Largely forgotten today, even by most cult movie fans, the film remains unrated at Rotten Tomatoes where they have failed to tally a single review for it. However, several consumer products associated with the film are currently commercially available, including reproductions of the original movie poster, a life-sized standee of the title character, and a women's party costume sold by major retailers including Meijer and Sears. The costume includes a "20's inspired evening dress with beaded hip drape and circle sleeves", a cloche hat "with contrasting pleated band and accented with feathers, sequins, and a flower", plus a "single-strand beaded necklace".

===Home media===
Bad Charleston Charlie was first released on September 16, 1987, by Home Cinema Corporation in both the VHS and Betamax videocassette formats.
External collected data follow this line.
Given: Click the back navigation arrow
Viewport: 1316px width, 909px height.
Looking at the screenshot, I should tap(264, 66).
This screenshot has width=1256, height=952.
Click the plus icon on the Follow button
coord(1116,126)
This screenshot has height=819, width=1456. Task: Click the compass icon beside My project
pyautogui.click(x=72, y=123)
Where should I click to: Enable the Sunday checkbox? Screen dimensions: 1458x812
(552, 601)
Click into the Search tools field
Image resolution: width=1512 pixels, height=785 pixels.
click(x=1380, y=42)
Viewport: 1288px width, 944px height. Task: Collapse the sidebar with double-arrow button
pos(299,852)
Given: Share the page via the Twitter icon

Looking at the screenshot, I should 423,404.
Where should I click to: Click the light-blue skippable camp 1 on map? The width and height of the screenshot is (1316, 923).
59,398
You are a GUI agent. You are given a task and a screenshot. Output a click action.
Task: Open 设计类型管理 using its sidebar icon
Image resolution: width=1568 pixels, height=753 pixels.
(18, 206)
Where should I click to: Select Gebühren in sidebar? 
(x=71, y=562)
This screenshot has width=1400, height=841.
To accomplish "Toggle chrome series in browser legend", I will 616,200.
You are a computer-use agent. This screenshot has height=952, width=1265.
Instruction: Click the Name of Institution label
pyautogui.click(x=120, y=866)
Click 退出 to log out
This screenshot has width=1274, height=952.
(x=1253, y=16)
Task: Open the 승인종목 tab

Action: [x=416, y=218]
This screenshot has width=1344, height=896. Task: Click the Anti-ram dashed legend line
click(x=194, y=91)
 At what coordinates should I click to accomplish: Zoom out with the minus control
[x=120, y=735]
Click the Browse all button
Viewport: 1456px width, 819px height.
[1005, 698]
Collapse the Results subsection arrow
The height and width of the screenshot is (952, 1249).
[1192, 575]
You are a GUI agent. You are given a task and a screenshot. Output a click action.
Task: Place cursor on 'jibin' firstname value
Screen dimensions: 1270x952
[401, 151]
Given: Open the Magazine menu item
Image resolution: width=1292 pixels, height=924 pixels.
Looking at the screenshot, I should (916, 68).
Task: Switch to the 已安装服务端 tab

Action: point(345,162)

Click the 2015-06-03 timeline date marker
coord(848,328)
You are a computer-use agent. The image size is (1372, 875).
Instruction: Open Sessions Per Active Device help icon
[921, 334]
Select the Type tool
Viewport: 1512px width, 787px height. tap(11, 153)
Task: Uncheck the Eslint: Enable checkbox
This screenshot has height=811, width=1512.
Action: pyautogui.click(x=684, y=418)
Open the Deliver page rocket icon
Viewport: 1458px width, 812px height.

In July 2001, LSI Communications Inc., a company then best known for releasing the Karl Malone's Body Shop series of workout videos, acquired the rights to Bad Charleston Charlie (along with Gregorio and His Angel starring Broderick Crawford and The Caged Man) from Cinevision Inc. The terms of the deal were not disclosed. LSI Communications merged with Peregrine Inc. using a reverse stock swap in February 2002 and shed a number of assets in the ensuing reorganization. In late 2008, the Los Angeles Times reported that this "lousy 1970s movie" was available on videotape but not on DVD.

Selected clips from the film can be seen as part of the Ross Hagen-directed 1985 compilation horror movie Reel Horror, available on DVD from Peacock Films.